### RECORDS FOR THIS TASK ###
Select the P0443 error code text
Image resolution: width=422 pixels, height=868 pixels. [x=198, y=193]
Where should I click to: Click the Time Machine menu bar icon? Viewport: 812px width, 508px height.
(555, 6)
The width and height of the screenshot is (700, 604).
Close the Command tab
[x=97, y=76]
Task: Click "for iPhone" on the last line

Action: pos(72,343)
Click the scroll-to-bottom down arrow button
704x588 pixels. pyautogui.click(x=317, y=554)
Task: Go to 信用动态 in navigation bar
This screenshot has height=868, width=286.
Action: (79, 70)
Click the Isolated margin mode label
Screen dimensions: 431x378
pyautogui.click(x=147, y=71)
###
### RECORDS FOR THIS TASK ###
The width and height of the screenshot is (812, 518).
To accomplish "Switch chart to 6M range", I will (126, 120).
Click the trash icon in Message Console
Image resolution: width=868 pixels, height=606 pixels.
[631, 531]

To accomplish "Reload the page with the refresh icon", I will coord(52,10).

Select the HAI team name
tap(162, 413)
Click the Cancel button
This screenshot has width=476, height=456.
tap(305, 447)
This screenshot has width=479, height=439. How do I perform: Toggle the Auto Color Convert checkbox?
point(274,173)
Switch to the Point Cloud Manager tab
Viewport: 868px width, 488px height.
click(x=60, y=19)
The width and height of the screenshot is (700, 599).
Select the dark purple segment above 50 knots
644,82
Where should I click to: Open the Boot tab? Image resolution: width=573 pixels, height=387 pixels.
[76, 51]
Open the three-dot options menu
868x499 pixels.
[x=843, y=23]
###
EXERCISE: Within the lines above, find those holding the word "will" and copy them.

WRITTEN SOLUTION:
To accomplish "Switch chart to 6M range", I will (126, 120).
To accomplish "Reload the page with the refresh icon", I will coord(52,10).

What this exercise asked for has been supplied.